ANN ARBOR, Mich.—More than 1,800 Michigan physicians will work together to tackle the challenge of providing better medical care and slowing the growth of health costs, in a new effort that will help them care for 81,000 of their Medicare-enrolled patients.
The new organization is a joint venture of the University of Michigan Health System and eight other Michigan physician organizations. Together, they have launched a new accountable care organization, or accountable care organization (ACO), that includes members of nine large physician groups across the Lower Peninsula.

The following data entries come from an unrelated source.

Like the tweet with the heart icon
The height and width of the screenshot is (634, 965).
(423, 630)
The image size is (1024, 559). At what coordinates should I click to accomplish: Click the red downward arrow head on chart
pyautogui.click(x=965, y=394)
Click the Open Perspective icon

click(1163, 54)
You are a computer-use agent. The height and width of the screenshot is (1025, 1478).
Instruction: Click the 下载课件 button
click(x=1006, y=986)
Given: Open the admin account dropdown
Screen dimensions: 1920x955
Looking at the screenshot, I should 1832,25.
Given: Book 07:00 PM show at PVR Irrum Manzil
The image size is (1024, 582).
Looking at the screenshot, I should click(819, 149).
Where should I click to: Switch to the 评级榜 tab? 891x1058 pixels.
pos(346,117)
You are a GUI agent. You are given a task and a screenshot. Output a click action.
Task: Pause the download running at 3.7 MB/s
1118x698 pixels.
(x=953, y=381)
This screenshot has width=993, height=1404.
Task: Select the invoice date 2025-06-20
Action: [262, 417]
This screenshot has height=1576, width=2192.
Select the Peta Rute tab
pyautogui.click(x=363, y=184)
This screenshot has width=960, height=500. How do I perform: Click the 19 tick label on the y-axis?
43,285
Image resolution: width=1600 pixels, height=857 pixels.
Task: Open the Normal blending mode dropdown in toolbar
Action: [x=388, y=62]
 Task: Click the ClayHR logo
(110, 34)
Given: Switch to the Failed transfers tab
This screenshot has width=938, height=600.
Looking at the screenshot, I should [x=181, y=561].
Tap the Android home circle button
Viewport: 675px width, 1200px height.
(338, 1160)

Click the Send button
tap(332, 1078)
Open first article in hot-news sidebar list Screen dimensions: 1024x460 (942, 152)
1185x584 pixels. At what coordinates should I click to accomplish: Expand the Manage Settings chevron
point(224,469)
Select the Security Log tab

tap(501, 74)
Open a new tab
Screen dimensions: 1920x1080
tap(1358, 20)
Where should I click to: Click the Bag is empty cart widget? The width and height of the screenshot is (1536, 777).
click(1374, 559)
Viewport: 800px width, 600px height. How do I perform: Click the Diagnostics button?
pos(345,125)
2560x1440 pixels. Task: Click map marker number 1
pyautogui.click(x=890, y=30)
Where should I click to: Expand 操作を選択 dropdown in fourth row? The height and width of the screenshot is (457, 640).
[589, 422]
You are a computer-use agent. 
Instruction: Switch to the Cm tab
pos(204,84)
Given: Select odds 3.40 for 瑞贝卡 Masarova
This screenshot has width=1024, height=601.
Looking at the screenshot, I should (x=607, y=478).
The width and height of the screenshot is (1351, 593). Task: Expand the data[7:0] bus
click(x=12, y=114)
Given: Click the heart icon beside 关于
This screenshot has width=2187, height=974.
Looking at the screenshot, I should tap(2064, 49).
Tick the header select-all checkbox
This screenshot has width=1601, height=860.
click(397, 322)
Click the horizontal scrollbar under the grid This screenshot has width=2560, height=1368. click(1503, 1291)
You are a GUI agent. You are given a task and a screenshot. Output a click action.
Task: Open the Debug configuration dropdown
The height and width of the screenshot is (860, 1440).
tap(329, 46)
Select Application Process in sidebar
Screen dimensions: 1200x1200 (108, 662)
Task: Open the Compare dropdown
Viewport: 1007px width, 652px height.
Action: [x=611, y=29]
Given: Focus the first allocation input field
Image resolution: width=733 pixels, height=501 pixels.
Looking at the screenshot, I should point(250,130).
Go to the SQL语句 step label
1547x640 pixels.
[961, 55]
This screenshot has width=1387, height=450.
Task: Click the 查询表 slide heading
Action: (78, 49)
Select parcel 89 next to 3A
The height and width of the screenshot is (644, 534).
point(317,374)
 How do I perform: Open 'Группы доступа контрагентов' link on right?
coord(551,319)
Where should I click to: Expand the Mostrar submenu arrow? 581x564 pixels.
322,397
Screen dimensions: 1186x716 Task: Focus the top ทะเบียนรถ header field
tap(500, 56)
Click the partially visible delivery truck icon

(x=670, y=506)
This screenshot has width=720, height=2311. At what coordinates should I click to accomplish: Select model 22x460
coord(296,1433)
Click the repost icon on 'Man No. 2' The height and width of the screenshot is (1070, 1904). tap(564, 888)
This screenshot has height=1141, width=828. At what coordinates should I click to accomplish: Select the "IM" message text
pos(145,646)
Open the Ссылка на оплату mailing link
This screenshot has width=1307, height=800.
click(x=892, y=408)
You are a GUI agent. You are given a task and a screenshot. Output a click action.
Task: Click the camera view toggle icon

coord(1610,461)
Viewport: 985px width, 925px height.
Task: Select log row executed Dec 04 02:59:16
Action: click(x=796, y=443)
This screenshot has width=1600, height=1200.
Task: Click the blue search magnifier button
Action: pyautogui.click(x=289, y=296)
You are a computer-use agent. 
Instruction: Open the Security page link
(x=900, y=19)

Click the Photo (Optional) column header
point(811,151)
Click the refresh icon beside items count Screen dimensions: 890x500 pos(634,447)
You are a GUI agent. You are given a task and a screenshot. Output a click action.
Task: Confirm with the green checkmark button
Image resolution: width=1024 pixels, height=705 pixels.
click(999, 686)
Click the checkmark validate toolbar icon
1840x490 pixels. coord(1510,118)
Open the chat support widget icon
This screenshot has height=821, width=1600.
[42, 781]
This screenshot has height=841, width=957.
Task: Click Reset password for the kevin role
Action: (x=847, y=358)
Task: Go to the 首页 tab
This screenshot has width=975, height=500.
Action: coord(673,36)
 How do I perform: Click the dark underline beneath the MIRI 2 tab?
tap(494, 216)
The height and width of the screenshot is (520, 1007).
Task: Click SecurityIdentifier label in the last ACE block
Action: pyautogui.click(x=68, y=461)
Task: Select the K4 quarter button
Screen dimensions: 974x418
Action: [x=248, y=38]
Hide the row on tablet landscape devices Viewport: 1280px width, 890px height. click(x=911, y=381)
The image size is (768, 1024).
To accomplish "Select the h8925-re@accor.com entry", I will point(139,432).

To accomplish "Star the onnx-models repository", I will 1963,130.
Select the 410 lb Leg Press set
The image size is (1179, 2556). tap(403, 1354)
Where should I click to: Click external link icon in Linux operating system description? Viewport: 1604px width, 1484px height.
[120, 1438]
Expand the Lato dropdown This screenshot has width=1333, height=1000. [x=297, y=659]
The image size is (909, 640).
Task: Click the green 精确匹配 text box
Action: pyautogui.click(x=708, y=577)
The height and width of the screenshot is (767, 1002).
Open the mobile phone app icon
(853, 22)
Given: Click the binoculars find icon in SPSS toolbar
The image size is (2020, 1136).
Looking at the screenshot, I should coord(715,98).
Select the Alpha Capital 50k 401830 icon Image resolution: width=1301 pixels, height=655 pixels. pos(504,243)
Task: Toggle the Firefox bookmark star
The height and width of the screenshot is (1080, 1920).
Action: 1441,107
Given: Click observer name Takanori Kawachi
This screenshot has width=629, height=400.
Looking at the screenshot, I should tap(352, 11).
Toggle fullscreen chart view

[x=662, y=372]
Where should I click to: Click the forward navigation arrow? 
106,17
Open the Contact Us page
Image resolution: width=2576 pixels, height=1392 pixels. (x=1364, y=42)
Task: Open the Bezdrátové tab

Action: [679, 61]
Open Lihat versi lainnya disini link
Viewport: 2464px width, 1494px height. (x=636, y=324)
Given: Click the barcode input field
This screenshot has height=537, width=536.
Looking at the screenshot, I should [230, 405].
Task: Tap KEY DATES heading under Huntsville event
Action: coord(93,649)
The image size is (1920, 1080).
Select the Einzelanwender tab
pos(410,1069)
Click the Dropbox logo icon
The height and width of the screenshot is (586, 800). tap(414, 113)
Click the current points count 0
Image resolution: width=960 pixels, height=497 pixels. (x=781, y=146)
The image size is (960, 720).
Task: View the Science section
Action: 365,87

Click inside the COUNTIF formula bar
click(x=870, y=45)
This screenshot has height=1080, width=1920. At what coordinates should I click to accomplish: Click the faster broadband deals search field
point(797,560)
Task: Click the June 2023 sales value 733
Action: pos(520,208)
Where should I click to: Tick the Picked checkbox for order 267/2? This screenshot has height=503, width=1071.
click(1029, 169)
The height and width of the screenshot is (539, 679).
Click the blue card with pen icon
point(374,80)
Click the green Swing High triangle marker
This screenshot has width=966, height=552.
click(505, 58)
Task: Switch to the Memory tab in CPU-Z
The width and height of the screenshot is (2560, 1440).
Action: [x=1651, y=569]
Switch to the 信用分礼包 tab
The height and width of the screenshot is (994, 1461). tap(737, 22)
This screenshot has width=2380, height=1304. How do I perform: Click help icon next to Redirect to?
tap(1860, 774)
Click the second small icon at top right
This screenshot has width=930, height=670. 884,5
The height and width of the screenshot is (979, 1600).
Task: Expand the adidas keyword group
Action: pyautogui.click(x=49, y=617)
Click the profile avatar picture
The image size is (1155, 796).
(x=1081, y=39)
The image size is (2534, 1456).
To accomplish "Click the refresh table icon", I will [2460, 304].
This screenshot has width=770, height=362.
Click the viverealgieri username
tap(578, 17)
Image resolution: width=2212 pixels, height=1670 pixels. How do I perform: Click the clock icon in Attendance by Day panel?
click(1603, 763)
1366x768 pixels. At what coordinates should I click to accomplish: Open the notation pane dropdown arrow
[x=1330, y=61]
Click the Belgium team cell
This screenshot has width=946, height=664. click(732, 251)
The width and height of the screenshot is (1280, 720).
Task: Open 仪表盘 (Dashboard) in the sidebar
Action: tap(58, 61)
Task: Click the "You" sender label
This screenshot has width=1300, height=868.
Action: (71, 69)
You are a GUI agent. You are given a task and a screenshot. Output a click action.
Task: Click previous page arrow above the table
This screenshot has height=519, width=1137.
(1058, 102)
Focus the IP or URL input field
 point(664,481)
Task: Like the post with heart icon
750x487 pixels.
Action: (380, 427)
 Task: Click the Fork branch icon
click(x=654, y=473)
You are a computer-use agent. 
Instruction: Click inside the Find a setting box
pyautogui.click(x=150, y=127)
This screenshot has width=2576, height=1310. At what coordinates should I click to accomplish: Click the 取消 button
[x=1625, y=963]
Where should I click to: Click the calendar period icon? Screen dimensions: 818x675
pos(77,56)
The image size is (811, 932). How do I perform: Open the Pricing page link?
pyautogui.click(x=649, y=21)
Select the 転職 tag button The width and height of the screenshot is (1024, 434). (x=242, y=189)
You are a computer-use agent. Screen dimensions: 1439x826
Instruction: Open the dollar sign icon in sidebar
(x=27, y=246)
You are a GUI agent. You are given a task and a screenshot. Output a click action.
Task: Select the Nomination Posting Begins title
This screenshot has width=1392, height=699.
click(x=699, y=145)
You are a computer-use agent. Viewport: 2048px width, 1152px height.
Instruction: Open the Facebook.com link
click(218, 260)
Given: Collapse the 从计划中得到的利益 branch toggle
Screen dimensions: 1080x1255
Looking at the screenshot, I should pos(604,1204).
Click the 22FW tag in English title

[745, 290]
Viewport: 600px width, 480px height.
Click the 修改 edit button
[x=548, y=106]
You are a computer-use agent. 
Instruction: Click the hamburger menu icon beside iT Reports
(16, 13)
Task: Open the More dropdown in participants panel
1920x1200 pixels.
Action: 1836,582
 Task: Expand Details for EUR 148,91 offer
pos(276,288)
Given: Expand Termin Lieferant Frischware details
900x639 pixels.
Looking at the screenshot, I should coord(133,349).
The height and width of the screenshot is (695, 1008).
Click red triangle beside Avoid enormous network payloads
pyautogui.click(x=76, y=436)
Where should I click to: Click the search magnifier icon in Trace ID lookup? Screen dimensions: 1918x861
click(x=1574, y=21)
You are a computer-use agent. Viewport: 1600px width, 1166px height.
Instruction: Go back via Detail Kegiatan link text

One of the largest ACOs in the country, it is called the Physician Organization of Michigan ACO, or POM ACO. It is one of 106 new Medicare Shared Savings Program ACOs approved by the federal Centers for Medicare and Medicaid Services.
POM ACO focuses on the triple goal of better care for patients, better health for entire populations, and lower health care costs. The physicians will share in the savings to Medicare if the costs for caring for the patients stay below the national growth rate, and quality is improved.
The U-M Faculty Group Practice, which includes the physicians who practice at UMHS, has been a leader in the ACO movement since its participation in a Medicare demonstration project that began in 2005. That effort served as a prototype for ACOs under federal health care reform. UMHS is supporting the startup costs for the new organization.
All patients whose doctors are participating in POM ACO will continue to see their regular doctors and also may have access to new programs or services. Each will receive a letter in coming days explaining POM ACO and giving contact information.
"The state of Michigan has been a leader in health care quality efforts. Many have focused on improving care and containing costs for patients with private insurance, but this new ACO focuses specifically on traditional Medicare," says David Spahlinger, MD, executive director of the U-M FGP and the chief executive officer of POM ACO. "Our member physicians are ready to take their already strong quality-improvement efforts and focus them on improving the care of the traditional Medicare patient."